═══ Records shown

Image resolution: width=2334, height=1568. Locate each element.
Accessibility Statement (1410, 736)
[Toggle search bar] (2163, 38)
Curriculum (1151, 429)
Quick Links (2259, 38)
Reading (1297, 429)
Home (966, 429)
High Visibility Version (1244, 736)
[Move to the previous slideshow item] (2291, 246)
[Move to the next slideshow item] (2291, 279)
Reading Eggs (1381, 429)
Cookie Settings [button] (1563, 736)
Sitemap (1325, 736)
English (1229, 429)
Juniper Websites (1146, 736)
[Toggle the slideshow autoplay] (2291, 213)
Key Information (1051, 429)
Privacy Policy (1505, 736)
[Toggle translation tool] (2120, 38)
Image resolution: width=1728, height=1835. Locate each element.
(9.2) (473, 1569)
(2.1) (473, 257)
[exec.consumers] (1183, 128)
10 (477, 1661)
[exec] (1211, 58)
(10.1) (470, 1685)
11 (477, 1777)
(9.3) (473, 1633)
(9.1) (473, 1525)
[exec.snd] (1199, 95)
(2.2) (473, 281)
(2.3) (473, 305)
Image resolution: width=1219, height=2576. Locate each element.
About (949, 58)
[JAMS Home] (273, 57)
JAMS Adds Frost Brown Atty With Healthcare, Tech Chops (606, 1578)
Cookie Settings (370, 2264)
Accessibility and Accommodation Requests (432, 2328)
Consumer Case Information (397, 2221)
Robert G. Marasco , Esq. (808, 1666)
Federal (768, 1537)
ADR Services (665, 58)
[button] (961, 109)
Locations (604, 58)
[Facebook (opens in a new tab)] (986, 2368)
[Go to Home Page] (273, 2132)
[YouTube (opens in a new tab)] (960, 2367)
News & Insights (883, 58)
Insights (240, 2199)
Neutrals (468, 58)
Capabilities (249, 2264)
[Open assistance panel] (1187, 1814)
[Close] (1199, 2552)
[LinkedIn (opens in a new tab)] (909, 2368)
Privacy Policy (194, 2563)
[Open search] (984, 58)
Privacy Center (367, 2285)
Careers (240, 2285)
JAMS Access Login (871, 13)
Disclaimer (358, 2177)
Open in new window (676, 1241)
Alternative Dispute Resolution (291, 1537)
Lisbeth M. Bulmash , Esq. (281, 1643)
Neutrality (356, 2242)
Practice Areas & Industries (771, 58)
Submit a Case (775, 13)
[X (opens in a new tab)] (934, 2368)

══════

* _Task directions_:
Search the data for the word "Image" and copy each line where it appears.

* _Task answer_:
Image resolution: width=2334, height=1568. Locate each element.
Image resolution: width=1728, height=1835. Locate each element.
Image resolution: width=1219, height=2576. Locate each element.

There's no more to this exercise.